-- TEXT BLOCK start --
Je est un autre

Are you familiar with the phrase “Je est un autre”? In English, it translates to “I is another,” and in French it is equally incorrect from a grammatical point of view. French poet Arthur Rimbaud wrote it when he was sixteen years of age in the mid 1800’s. His poetry became famous, arguably increasingly famous after his death, but he permanently abandoned poetry by age twenty and left France to pursue a (rather successful) career as a merchant and arms dealer in Africa.

What did the phrase mean? And, why did he abandon poetry, given his gift?

Rimbaud and Yahoo Answers

His poetry, and particularly this enigma “Je est un autre,” has been the subject of a growing body of speculation and commentary. I found this handful of answers on “Yahoo Answers.”
-- TEXT BLOCK end --
◆ TASKS TO CARRY OUT ◆
a) In the Rimbaud passage, how old was Rimbaud when he wrote "Je est un autre"?
b) Reproduce everything in the records from the line containing "The height and" down to the line containing "207x170 pixels. click(x=24, y=22)", leaving out the pictures.
The records bear no relation to the Rimbaud passage.
-- EXCERPTED RECORDS start --
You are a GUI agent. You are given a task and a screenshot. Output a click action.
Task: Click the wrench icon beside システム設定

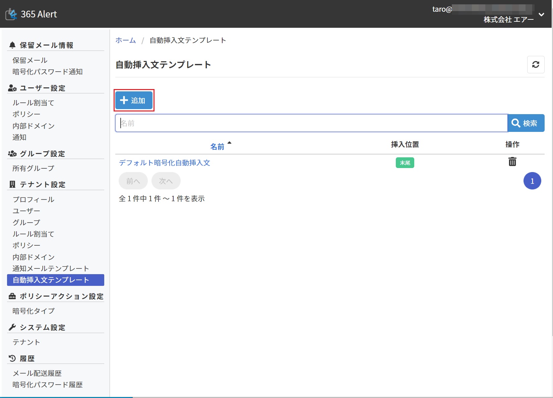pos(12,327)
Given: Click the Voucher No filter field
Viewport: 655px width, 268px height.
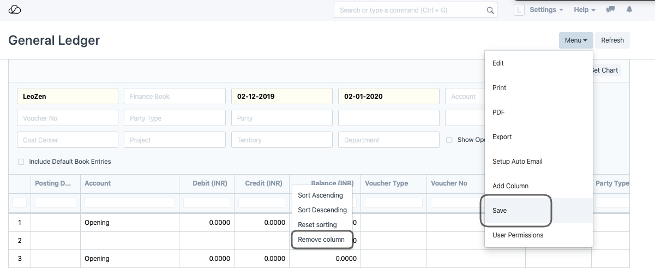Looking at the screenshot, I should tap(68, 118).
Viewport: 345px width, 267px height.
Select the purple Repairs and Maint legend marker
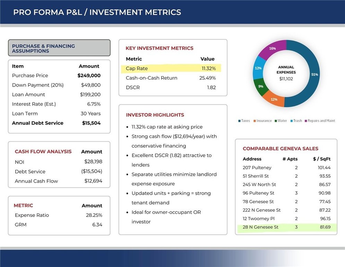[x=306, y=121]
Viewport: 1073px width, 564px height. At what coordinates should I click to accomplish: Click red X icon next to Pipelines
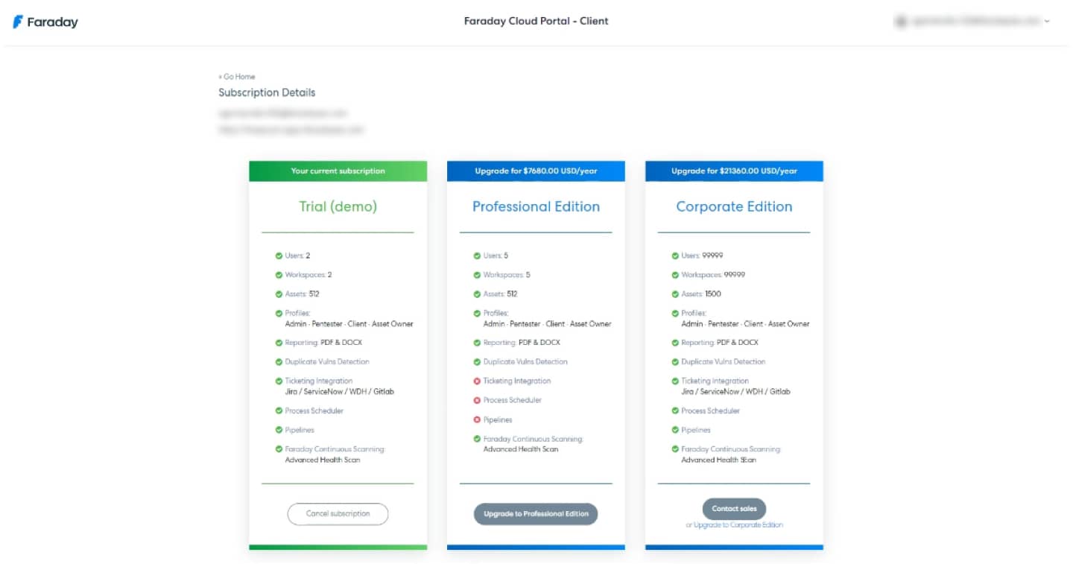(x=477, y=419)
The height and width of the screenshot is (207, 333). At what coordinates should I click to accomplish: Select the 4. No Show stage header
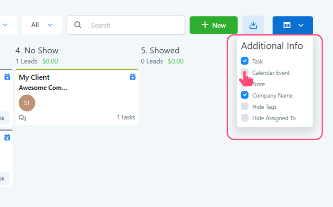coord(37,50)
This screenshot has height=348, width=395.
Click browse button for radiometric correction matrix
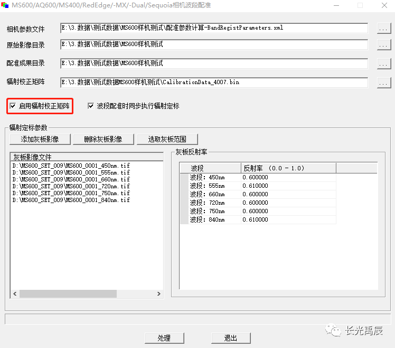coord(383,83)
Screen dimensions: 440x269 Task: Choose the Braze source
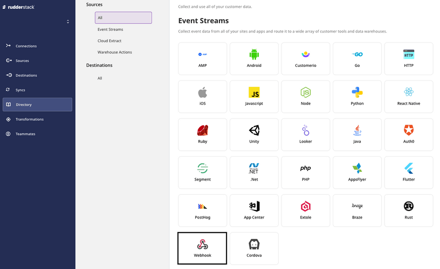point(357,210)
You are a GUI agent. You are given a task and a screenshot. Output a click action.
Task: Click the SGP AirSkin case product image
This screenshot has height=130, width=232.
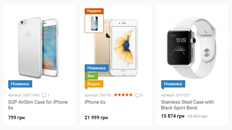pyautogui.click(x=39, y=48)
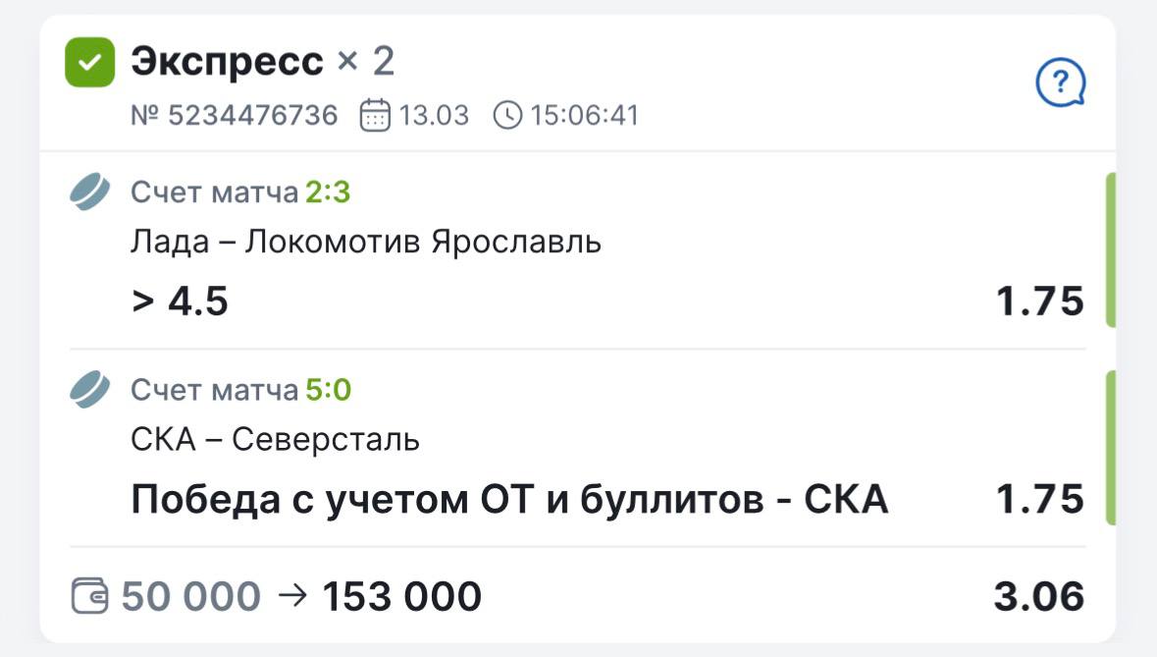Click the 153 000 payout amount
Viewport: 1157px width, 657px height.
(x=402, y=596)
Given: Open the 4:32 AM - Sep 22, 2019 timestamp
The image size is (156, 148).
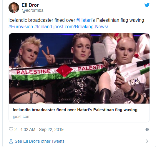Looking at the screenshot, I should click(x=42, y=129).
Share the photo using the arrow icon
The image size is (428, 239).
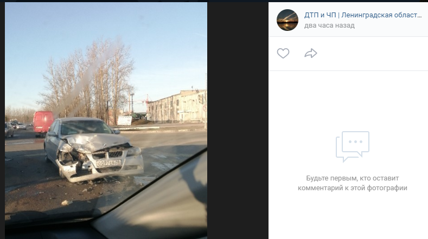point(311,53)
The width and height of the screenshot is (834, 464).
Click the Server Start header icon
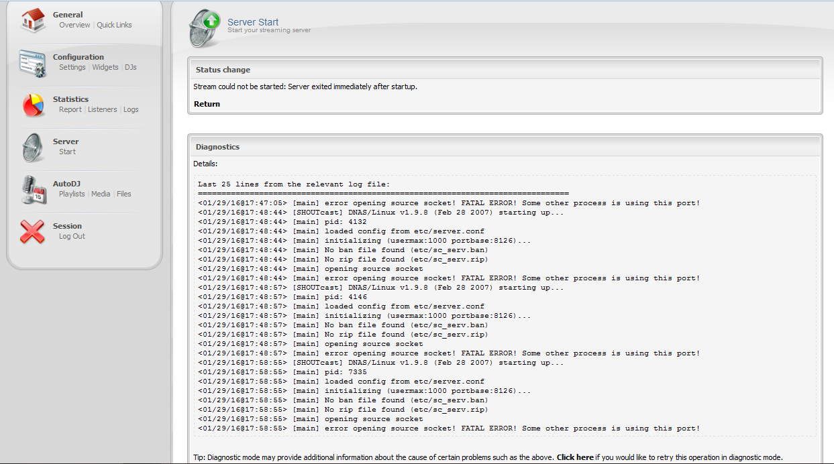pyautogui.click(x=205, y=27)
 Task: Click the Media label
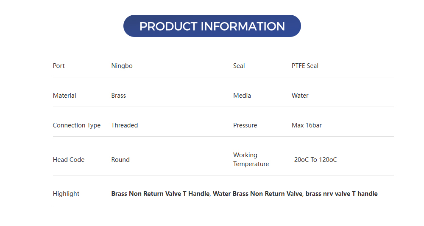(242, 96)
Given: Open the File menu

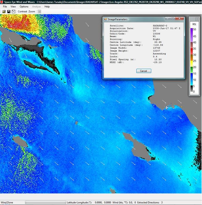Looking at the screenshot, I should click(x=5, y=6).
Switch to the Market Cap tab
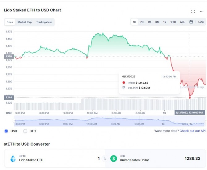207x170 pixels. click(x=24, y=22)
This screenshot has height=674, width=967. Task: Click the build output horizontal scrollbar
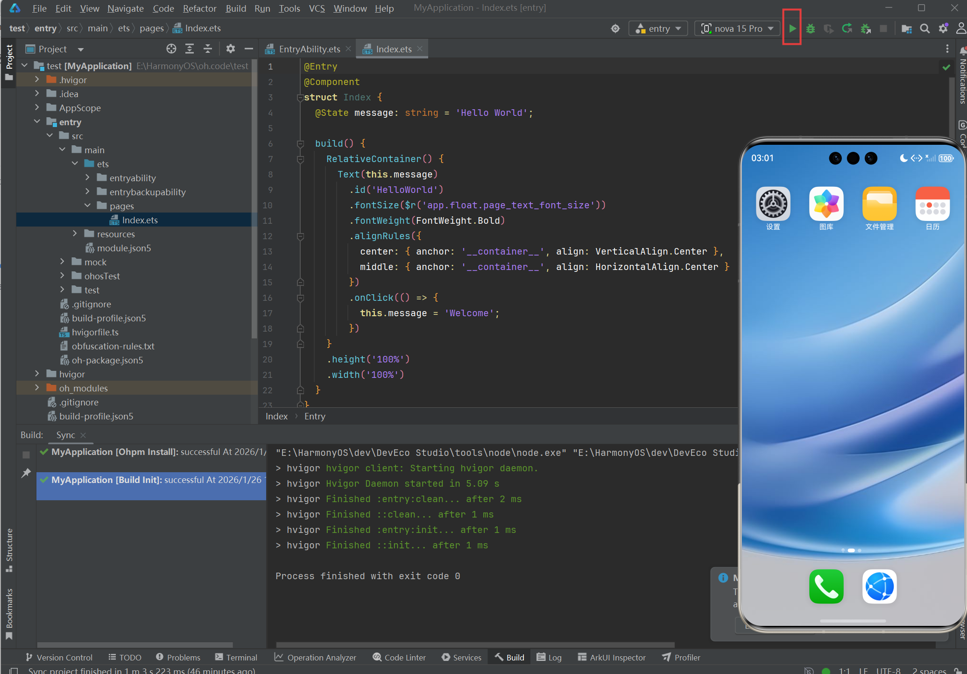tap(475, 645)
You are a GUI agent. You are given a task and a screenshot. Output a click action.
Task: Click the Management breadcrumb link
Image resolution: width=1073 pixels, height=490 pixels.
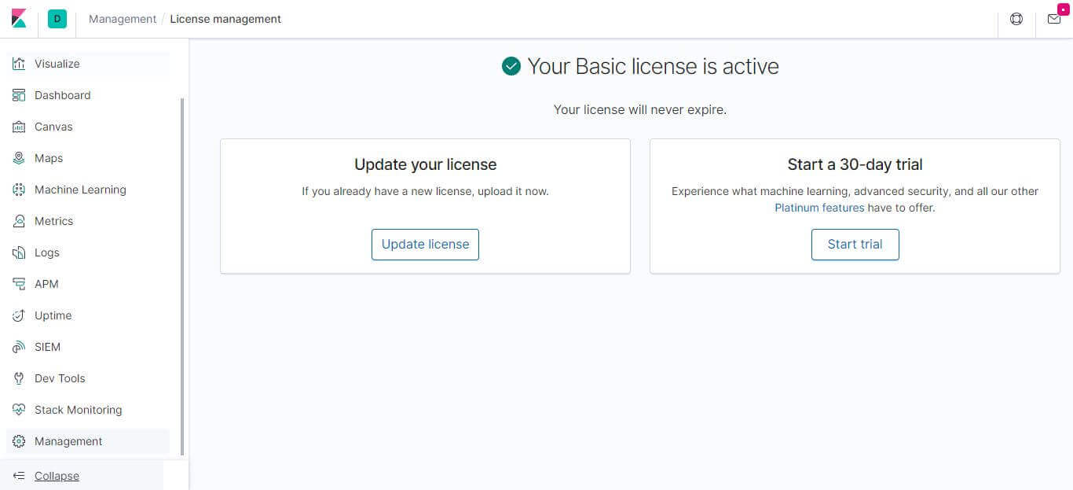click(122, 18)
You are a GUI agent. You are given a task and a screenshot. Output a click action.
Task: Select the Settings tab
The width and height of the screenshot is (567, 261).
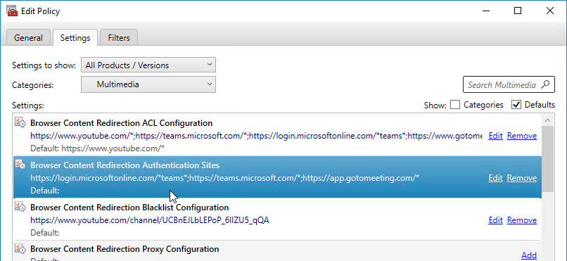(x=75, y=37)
-- EXCERPTED RECORDS end --
◆ RESULTS OF THE EXERCISE ◆
a) He was sixteen.

b)
The height and width of the screenshot is (207, 333). At what coordinates should I click to accomplish: Select the 4. No Show stage header
coord(37,50)
This screenshot has height=348, width=395.
Click browse button for radiometric correction matrix
coord(383,83)
Screen dimensions: 440x269 Task: Choose the Braze source
point(357,210)
You are a GUI agent. You are given a task and a screenshot. Output a click action.
Task: Click the SGP AirSkin case product image
This screenshot has height=130, width=232.
pyautogui.click(x=39, y=48)
Click the 153 000 payout amount
Viewport: 1157px width, 657px height.
(x=402, y=596)
Given: Open the 4:32 AM - Sep 22, 2019 timestamp
The image size is (156, 148).
Looking at the screenshot, I should click(x=42, y=129).
Share the photo using the arrow icon
The image size is (428, 239).
point(311,53)
The width and height of the screenshot is (834, 464).
Click the Server Start header icon
pyautogui.click(x=205, y=27)
 Task: Click the Media label
(242, 96)
Given: Open the File menu

Looking at the screenshot, I should click(x=5, y=6).
Switch to the Market Cap tab
207x170 pixels. click(x=24, y=22)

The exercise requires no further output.